:: WHAT YOU ARE ASKED TO DO ::
Give the data below again exactly as it stands. Omit the pictures.

:: THE RECORDS ::
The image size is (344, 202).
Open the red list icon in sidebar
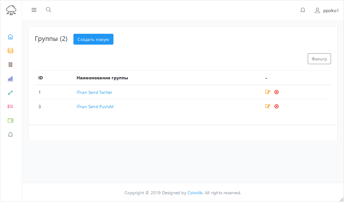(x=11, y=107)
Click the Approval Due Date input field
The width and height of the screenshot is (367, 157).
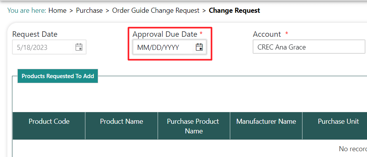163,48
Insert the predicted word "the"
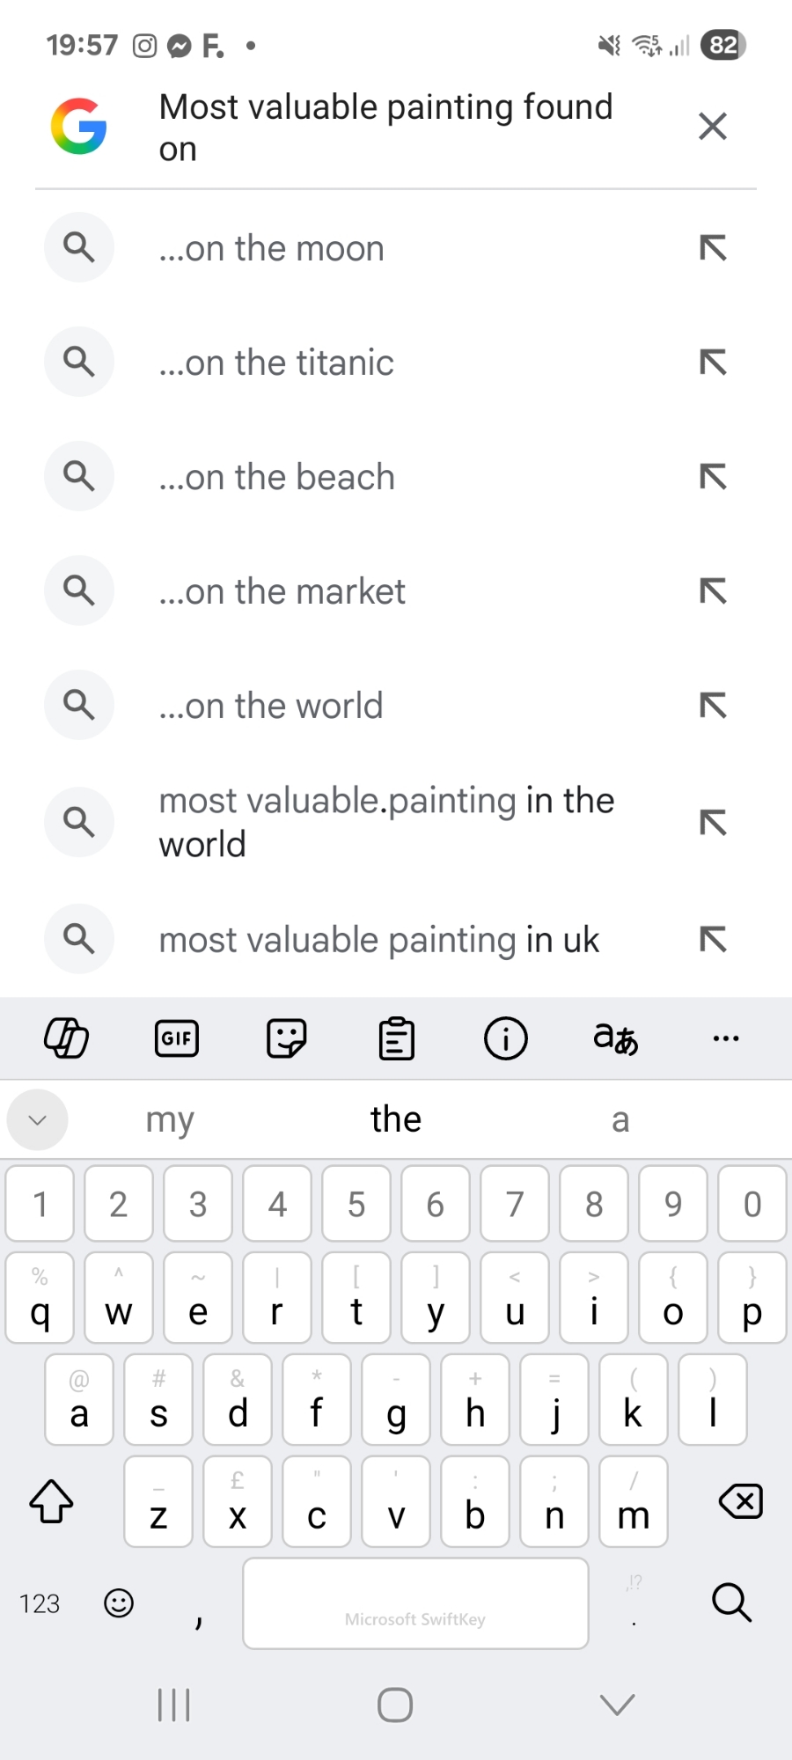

:: SOLUTION ::
The image size is (344, 202).
Open the red list icon in sidebar
(x=11, y=107)
Click the Approval Due Date input field
The width and height of the screenshot is (367, 157).
163,48
Insert the predicted word "the"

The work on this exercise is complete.